We celebrate big ideas—especially when they’re achieved or conceived fast. Super-fast.

The startups that make it big in what feels like mere moments are celebrated beyond measure, their CEOs touted as heroes and visionaries. And oftentimes, their meteoric rise is due to making an existing service faster or more efficient—think Uber, Airbnb, or Amazon.

The way these businesses develop theses ideas, their coveted speedy process, is in itself an increasingly lauded thing.

This fascination with speed drives us to believe that the American dream—that promise that anybody who works hard can achieve—is still real.

As long as you go full force, and dream fast.

Fast, faster, fastest

In business, innovation is praised especially when it’s fast. Henry Ford’s assembly line famously cut production time for a car from 12 hours to 93 minutes. Amazon launched its two-day delivery Prime service in 2005, giving customers quick access to tens of millions of products. In 2019, it outdid itself with same-day shipping and grocery delivery within two hours with its acquisition of the Whole Foods supermarket chain. 

While these innovations are impressive, they’re actually few and far between. In the real world, speedy innovation has become a scramble for survival. According to the Small Business Administration, 50% of businesses fail within their first five years. For fledgling ventures, if you don’t succeed quickly, you not only fail fast, you fail abysmally.

So, why do we glorify speed, a thing that so few can achieve meaningfully? Why are we fixated on speedy methodologies such as the sprint to inspire innovation and new thinking? 

The answer is simple. The startup is the sultry muse of big business, a fantasy in its unattainability and mystery. But a successful startup is the exception, not the rule. Most companies, business ventures, and innovations don’t benefit from startup protocol.

And by adopting the jargon of startups, we only further our addiction and fetishize the culture of quickness.

Words like “agile,” “nimble” and “sprint” have infiltrated management and become values that the largest corporations aspire to emulate. Phrases and titles that have become colloquialism urge all of us to “act like a startup”, “fail fast, fail often” and “innovate or die.”

Quick fixes like the sprint model and scrum have become commonplace. The stereotypical trappings of super-speedy startups are so commonplace that they’re laughable—hoodies, kegs in the office, Instagrammable hang spots, and the like.

But is our fascination with speed warranted? Is faster always better? Is emulating the speed of startup culture a smart business move? Isn’t it time to break the addiction, and find inspiration through … slowing it down?

The reality is that speed is not a strategy in and of itself. In fact, speed can be dangerous, especially for big businesses.

Is faster really better?

Speed broadens our blind spots, and can therefore facilitate costly errors. By necessity, aggressively racing toward an end-goal forces us to put our blinders on.
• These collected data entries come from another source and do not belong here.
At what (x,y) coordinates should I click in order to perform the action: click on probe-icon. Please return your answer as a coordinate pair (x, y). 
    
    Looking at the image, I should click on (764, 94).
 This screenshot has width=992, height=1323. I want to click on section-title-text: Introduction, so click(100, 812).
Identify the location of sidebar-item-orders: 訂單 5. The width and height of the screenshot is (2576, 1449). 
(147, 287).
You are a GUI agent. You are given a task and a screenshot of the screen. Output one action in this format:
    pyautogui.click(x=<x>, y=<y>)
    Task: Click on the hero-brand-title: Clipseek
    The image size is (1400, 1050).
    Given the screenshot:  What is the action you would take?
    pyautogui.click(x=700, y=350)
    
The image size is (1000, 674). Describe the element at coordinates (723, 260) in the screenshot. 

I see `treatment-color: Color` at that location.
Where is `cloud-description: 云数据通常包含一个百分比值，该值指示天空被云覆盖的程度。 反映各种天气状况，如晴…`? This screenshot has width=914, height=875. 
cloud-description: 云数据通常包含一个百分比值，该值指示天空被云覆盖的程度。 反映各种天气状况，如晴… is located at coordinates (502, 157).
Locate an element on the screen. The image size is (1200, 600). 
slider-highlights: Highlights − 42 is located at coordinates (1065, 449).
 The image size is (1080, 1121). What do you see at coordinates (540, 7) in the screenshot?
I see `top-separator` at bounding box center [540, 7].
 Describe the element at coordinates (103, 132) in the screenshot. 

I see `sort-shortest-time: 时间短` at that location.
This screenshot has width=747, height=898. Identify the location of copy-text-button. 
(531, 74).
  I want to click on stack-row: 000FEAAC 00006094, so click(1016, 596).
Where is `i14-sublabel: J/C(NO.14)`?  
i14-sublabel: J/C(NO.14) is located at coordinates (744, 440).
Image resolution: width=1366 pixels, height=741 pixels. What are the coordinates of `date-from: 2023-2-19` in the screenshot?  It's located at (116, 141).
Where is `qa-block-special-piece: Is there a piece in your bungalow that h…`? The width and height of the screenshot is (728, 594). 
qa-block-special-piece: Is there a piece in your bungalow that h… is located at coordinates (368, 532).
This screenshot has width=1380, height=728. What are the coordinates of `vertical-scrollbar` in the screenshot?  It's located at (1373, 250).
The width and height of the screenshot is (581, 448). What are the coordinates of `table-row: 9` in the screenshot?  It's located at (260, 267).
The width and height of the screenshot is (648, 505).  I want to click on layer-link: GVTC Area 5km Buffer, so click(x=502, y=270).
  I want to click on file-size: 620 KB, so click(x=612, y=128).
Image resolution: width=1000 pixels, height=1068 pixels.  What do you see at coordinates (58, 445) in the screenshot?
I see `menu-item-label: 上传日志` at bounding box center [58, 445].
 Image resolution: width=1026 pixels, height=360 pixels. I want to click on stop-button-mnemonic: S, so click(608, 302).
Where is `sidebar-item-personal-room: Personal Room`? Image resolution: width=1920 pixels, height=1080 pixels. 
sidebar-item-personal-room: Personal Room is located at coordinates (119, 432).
Take the recent hoverboard craze. In 2017, the US Consumer Product Safety Commission deemed all hoverboards unsafe and recalled more than half a million of them after reports of explosions, fires, and even some fatalities. After the explosion of hoverboards, manufacturers started producing cheaper batteries that did not meet safety standards, all in a rush to meet consumer demand. An obsession to capitalize quickly on the hoverboard craze muted the most important accompanying factor for the brands that produced them: the safety of the customer.  

Speed encourages hasty design. Designing quickly can quite literally lead to disaster. NASA was founded less than a year after the Soviets launched Sputnik in 1957, spurring the ambitious goal of sending a manned vessel to the surface of the moon by the end of the 1960s. The aggressive nature of the space race with the Soviets resulted in the untimely deaths of three astronauts in the Apollo 1 program, who perished in a fully preventable fire. This was the result of poor design choices, where quality was sacrificed in the urgency of winning. This is perhaps an extreme example, but it’s unquestionable that design developed with speed of completion as the biggest priority will result in a product that isn’t completely sound, sooner or later.

When followed by success, speed fuels hubris. Facebook is a great example of this. For the social platform giant, fast success was novel and refreshing when it was still viewed as a dorm-room toy. But in the 15 years since, Facebook has become so dominant a force that it can’t even police itself and has become the principal agent of the disinformation era.

To “move fast and break things” might have been cool when Facebook was a fledgling underdog. Now, this more than $100 billion company is a modern-day Godzilla, breaking everything in its path. Maybe even democracy.

In defense of being slow

Innovation doesn’t have to be fast. And in many cases, it shouldn’t be.

So, what if business pulled away from this obsession with pace and refocused on quality? 

Once again, we can learn from history. So many of the world’s greatest innovations took significant time to develop. Thomas Edison’s lab tested more than 3,000 designs before creating the lightbulb that today illuminates our world round-the-clock. A noisy flight in 1978 inspired Dr. Amar Bose to develop noise canceling headphones, but it would take 11 more years for them to be sold in stores.

Leonard Cohen’s legendary song “Hallelujah” took him two years to write. Thirty-five years after its release, more than 100 versions of the song have been recorded.

All of this makes me wonder: How is it possible to not only dream, but to dream fast?

Speed has become an impulsive indicator of success, in business and culture at large. The startup mentality is now perceived as so essential to the workplace that we’ve forgotten how to create without it. We’ve become addicted to speed and the culture it creates, and quality has been forced to the back burner.

I argue that speed in and of itself is a false ambition.

It perpetuates innovation for the sake of itself, instead of as a true need. And what’s more problematic is that speed often means skipping over the complexities that make quality work in the first place, forcing elements of simplicity in the wrong places. We’ve forgotten the importance of craft and nuance.

There is inherent merit in taking things slowly.